[[ Data under study, beginning ]]

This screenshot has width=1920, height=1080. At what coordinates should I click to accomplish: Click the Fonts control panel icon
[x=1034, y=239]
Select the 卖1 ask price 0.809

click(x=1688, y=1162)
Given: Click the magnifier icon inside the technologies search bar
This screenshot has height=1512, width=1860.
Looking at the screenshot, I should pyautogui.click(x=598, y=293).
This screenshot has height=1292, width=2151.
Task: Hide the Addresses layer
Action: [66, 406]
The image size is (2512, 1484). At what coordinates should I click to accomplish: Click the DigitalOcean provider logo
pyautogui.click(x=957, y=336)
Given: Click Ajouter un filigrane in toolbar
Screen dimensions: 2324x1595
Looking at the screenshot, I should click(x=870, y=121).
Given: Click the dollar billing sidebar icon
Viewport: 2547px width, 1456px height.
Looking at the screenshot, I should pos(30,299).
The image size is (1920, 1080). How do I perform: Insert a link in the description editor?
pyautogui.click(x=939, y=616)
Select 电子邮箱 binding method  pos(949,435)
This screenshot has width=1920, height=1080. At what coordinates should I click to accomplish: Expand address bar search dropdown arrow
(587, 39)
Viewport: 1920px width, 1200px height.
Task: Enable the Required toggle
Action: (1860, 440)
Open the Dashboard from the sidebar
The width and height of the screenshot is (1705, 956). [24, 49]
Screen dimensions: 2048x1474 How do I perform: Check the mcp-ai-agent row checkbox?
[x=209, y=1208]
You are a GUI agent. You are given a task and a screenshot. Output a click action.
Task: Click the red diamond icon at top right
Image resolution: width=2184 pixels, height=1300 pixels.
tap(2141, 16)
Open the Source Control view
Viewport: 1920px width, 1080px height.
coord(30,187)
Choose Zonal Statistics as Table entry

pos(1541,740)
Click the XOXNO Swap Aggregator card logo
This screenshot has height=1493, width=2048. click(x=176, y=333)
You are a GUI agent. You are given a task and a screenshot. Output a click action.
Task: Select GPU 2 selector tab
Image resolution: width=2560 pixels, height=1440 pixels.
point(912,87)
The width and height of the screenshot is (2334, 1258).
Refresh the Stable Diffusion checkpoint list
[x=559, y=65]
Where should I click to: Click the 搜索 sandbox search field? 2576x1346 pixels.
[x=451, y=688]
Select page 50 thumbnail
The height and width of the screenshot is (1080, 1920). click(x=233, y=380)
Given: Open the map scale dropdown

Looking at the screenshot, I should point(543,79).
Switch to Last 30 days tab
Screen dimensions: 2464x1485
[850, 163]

[[ Data under study, end ]]

### [Task brief]
May I have the entries returned exactly, with every line in place?

### [Expected answer]
This screenshot has width=1920, height=1080. At what coordinates should I click to accomplish: Click the Fonts control panel icon
[x=1034, y=239]
Select the 卖1 ask price 0.809

click(x=1688, y=1162)
Given: Click the magnifier icon inside the technologies search bar
This screenshot has height=1512, width=1860.
Looking at the screenshot, I should pyautogui.click(x=598, y=293).
This screenshot has height=1292, width=2151.
Task: Hide the Addresses layer
Action: [66, 406]
The image size is (2512, 1484). At what coordinates should I click to accomplish: Click the DigitalOcean provider logo
pyautogui.click(x=957, y=336)
Given: Click Ajouter un filigrane in toolbar
Screen dimensions: 2324x1595
Looking at the screenshot, I should click(x=870, y=121).
Given: Click the dollar billing sidebar icon
Viewport: 2547px width, 1456px height.
Looking at the screenshot, I should pos(30,299).
The image size is (1920, 1080). How do I perform: Insert a link in the description editor?
pyautogui.click(x=939, y=616)
Select 电子邮箱 binding method  pos(949,435)
This screenshot has width=1920, height=1080. At what coordinates should I click to accomplish: Expand address bar search dropdown arrow
(587, 39)
Viewport: 1920px width, 1200px height.
Task: Enable the Required toggle
Action: (1860, 440)
Open the Dashboard from the sidebar
The width and height of the screenshot is (1705, 956). [24, 49]
Screen dimensions: 2048x1474 How do I perform: Check the mcp-ai-agent row checkbox?
[x=209, y=1208]
You are a GUI agent. You are given a task and a screenshot. Output a click action.
Task: Click the red diamond icon at top right
Image resolution: width=2184 pixels, height=1300 pixels.
tap(2141, 16)
Open the Source Control view
Viewport: 1920px width, 1080px height.
coord(30,187)
Choose Zonal Statistics as Table entry

pos(1541,740)
Click the XOXNO Swap Aggregator card logo
This screenshot has height=1493, width=2048. click(x=176, y=333)
You are a GUI agent. You are given a task and a screenshot. Output a click action.
Task: Select GPU 2 selector tab
Image resolution: width=2560 pixels, height=1440 pixels.
point(912,87)
The width and height of the screenshot is (2334, 1258).
Refresh the Stable Diffusion checkpoint list
[x=559, y=65]
Where should I click to: Click the 搜索 sandbox search field? 2576x1346 pixels.
[x=451, y=688]
Select page 50 thumbnail
The height and width of the screenshot is (1080, 1920). click(x=233, y=380)
Given: Open the map scale dropdown

Looking at the screenshot, I should point(543,79).
Switch to Last 30 days tab
Screen dimensions: 2464x1485
[850, 163]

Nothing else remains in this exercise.